A peri-implantite é uma condição infecto-inflamatória de origem bacteriana que afeta os tecidos ao redor de um implante dentário, resultando na perda progressiva do osso que sustenta a estrutura. Diferente da gengivite — que atinge apenas a gengiva e é reversível —, a peri-implantite compromete diretamente a fixação óssea e, se não for diagnosticada e tratada precocemente, pode levar à perda total do implante.
A causa primária é o acúmulo de placa bacteriana devido à higienização inadequada da boca ou da própria prótese. Outros fatores agravantes incluem o tabagismo, o diabetes descontrolado, o histórico de periodontite nos dentes naturais, o bruxismo (o ato de ranger ou apertar os dentes e próteses) e a sobrecarga na mastigação (trauma oclusal).
Como o problema costuma ser indolor em suas fases iniciais, é fundamental ficar alerta aos seguintes sintomas:
- Sangramento na gengiva ao redor do implante (durante a escovação).
- Vermelhidão, inchaço ou sensibilidade persistente na região gengival.
- Mau hálito constante ou presença de gosto ruim na boca.
- Dor ao mastigar
- Secreção purulenta (pus) ou exposição de parte da rosca metálica do implante.
- Mobilidade na prótese ou no implante em estágios já avançados.
Como prevenir ?
- Escovação detalhada: Escove os dentes e a base da prótese pelo menos três vezes ao dia.

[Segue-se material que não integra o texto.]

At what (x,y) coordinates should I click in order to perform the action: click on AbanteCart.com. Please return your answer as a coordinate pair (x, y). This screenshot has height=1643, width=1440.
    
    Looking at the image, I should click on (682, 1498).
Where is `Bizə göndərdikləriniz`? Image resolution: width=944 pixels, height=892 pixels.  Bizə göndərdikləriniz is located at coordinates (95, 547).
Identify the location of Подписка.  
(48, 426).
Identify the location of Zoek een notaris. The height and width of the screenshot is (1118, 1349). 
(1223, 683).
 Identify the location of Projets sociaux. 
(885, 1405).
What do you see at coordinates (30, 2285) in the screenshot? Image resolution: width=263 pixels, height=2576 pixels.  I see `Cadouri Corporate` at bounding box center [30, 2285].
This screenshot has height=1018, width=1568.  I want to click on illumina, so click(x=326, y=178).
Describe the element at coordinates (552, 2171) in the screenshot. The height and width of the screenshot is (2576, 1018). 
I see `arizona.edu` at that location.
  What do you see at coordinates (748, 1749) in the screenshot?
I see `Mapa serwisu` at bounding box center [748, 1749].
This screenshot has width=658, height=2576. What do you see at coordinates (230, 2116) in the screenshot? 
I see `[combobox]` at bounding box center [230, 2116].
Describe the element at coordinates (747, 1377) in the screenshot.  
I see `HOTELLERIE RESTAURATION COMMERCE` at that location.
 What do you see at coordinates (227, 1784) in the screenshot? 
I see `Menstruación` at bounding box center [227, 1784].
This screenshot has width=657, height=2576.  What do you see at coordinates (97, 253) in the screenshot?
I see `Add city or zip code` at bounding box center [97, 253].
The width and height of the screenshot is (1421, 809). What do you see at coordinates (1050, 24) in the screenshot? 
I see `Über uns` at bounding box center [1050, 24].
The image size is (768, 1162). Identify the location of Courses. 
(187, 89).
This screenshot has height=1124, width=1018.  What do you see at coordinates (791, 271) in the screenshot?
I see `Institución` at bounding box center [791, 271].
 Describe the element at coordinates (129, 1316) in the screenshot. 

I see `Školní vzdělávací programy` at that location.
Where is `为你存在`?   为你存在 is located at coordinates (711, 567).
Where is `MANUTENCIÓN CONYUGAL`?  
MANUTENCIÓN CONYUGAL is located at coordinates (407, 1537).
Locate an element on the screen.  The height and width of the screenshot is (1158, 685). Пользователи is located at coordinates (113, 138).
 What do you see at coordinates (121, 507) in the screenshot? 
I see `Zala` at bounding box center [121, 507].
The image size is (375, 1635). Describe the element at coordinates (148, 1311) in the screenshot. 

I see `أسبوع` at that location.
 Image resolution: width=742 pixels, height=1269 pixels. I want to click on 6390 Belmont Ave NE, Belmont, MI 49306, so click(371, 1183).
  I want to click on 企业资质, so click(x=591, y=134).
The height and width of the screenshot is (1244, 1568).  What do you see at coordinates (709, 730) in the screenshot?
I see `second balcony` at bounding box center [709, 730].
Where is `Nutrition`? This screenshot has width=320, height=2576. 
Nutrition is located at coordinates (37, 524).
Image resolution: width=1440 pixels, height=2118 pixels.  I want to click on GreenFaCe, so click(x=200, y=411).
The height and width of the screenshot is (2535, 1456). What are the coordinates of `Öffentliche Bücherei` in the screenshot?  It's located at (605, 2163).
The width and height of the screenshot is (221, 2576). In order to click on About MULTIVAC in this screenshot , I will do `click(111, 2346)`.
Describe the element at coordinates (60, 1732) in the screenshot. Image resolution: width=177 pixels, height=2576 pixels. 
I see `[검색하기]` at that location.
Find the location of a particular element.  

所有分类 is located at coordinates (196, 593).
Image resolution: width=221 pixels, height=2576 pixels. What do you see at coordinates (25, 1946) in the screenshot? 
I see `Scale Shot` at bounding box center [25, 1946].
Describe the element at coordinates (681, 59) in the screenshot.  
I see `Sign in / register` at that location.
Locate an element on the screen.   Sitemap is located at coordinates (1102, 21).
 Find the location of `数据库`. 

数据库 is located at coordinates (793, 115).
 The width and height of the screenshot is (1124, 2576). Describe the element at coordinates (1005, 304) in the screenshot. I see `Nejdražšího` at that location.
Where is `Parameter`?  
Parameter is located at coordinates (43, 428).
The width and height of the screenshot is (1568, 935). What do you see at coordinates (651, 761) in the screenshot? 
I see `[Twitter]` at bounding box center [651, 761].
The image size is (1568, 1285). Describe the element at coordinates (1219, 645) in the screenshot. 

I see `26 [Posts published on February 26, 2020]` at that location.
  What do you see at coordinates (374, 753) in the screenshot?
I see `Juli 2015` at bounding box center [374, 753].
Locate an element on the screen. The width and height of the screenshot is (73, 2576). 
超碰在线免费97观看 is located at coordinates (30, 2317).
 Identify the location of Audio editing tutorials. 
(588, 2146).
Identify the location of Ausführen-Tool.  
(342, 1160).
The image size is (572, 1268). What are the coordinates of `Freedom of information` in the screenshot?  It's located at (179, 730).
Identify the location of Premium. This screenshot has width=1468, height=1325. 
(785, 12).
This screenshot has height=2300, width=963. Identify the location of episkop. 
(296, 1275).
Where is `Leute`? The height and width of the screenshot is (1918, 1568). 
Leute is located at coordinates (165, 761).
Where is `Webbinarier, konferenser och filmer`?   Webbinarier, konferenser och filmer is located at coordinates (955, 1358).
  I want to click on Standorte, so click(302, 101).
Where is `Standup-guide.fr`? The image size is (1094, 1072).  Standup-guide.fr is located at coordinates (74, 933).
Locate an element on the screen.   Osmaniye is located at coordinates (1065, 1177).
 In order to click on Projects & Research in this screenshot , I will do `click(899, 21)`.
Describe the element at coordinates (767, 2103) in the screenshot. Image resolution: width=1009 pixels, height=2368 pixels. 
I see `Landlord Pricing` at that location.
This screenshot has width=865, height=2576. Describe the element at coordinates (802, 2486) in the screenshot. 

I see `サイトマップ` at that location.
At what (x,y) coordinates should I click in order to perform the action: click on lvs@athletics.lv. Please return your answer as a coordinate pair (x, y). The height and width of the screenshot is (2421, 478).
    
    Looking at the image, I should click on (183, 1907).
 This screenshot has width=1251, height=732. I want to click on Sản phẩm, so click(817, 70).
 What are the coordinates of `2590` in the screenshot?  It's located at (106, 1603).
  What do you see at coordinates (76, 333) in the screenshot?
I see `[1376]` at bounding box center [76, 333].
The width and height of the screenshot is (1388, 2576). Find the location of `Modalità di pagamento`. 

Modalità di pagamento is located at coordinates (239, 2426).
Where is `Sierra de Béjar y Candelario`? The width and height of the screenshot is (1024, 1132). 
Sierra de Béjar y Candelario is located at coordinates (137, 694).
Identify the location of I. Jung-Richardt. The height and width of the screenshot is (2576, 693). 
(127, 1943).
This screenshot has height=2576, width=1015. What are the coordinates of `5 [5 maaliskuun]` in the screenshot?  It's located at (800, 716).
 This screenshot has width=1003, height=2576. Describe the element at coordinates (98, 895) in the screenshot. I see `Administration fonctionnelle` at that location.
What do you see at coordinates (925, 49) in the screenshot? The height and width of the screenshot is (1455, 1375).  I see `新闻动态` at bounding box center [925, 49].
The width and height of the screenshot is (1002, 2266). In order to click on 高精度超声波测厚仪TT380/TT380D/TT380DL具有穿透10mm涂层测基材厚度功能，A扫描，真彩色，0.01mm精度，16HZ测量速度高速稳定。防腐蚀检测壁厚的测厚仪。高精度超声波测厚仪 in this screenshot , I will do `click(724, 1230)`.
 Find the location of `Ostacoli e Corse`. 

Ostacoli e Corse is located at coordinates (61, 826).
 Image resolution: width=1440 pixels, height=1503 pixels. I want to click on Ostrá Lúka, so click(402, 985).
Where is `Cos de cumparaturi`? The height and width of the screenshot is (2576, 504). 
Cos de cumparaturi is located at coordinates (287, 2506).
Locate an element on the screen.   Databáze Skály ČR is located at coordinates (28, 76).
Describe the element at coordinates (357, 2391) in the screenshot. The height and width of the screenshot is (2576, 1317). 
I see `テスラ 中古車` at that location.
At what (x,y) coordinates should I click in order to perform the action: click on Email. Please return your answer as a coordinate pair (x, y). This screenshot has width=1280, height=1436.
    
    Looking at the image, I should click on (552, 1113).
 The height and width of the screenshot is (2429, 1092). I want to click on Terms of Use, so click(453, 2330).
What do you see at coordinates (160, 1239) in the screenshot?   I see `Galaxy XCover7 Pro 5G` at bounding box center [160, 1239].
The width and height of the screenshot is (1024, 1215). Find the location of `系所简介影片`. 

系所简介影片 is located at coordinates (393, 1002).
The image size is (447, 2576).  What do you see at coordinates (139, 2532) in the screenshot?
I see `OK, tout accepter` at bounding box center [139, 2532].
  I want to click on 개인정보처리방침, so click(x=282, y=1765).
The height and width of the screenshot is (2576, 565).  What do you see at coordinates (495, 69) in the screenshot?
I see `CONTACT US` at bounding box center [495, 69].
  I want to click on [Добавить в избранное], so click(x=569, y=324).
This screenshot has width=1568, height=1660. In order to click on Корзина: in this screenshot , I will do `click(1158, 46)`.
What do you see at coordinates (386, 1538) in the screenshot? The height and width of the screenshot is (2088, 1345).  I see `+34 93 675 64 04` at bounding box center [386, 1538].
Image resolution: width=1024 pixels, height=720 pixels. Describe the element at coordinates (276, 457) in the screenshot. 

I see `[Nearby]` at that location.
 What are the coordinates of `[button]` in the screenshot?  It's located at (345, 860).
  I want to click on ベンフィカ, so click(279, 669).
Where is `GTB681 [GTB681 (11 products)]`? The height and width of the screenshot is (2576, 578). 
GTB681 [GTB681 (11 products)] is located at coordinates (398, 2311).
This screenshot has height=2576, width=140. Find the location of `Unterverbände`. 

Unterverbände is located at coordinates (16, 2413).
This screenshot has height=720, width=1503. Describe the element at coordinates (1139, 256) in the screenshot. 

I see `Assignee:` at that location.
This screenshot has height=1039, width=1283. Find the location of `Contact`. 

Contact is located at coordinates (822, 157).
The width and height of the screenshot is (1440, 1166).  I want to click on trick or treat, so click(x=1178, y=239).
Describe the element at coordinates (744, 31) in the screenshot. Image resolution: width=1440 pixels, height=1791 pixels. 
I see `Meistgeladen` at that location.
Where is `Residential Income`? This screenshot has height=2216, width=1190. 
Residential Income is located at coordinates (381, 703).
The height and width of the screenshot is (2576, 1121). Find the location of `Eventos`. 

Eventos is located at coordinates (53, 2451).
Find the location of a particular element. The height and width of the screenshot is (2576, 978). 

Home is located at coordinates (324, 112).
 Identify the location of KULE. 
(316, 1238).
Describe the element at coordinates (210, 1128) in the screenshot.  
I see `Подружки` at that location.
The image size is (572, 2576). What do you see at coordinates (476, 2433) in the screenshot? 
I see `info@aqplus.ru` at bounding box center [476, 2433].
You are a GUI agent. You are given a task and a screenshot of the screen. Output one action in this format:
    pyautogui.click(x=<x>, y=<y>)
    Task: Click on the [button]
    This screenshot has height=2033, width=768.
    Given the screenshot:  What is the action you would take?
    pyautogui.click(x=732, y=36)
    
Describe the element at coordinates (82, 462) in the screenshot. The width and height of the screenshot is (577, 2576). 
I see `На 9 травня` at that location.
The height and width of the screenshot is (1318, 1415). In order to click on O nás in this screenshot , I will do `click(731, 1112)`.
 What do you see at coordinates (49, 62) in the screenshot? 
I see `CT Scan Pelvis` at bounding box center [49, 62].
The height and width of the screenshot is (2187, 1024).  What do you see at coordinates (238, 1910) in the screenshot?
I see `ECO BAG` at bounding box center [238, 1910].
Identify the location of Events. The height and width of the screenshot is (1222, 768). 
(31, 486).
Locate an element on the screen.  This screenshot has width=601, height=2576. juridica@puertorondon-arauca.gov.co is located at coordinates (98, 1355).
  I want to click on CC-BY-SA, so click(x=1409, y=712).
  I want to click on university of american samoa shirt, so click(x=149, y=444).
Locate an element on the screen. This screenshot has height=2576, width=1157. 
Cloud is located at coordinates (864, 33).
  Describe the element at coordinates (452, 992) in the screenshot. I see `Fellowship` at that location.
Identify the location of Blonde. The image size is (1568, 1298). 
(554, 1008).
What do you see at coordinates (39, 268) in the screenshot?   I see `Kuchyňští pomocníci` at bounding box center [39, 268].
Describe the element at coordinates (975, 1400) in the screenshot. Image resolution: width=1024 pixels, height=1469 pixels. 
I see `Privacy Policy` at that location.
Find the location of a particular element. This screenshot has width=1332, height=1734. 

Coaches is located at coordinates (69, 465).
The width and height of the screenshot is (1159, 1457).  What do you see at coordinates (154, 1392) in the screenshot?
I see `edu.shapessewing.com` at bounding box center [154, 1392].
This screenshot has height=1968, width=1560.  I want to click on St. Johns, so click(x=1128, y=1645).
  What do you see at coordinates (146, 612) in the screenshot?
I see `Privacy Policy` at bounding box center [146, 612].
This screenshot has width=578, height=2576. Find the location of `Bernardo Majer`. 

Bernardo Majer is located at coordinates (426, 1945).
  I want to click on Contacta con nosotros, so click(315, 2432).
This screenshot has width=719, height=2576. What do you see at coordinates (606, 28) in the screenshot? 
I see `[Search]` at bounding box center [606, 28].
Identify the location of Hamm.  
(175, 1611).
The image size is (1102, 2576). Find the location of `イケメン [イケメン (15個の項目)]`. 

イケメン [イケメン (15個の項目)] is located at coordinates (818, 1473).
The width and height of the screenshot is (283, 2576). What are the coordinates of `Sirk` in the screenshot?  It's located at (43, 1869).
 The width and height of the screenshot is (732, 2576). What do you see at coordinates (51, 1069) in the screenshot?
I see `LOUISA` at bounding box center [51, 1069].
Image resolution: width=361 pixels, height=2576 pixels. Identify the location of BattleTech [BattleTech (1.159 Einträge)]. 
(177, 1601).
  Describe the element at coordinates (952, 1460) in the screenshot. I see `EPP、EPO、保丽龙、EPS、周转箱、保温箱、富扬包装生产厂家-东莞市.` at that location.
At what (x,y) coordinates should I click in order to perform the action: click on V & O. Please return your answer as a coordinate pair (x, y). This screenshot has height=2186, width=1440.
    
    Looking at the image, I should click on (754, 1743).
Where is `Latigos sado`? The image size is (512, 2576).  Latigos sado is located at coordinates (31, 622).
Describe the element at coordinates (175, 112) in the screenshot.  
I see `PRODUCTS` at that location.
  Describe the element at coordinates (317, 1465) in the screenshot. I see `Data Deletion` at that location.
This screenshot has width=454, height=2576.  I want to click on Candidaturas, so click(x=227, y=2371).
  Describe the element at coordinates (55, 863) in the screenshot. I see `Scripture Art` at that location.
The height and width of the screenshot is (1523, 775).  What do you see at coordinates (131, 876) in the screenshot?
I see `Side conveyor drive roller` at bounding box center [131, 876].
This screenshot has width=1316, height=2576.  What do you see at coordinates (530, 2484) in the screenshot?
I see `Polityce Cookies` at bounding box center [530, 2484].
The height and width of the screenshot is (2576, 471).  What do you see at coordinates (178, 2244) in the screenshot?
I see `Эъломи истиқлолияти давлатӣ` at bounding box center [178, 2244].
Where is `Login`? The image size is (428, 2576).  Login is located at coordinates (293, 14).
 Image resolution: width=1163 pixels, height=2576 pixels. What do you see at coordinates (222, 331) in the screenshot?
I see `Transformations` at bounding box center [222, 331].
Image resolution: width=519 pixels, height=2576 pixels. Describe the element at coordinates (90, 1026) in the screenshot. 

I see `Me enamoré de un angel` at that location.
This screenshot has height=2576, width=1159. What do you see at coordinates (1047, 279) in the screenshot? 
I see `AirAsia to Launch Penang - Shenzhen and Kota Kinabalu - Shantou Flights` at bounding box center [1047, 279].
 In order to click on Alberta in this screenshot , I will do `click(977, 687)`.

- Escovas interdentais e unitufos: Utilize essas escovas especiais de cerdas finas para limpar os pequenos espaços vazios entre o implante e os dentes vizinhos, onde a escova comum não alcança.
- Fio dental específico: Use fios dentais adaptados para próteses (tipo Superfloss) para higienizar a base e o contorno da gengiva.
- Irrigador oral: O uso de jatos de água (como os aparelhos da marca Waterpik) ajuda a desalojar os resíduos de alimentos acumulados sob as coroas e protocolos fixos.
- Visitas semestrais ao dentista para avaliação clínica e radiográfica, profilaxia e controle.
- Evitar o tabagismo: O cigarro diminui a vascularização da gengiva, reduz a capacidade de defesa do organismo e é um dos maiores vilões da longevidade dos implantes.
- Controle de doenças sistêmicas: Mantenha condições crônicas, como o diabetes, estritamente controladas junto ao seu médico para evitar inflamações exageradas no tecido periodontal.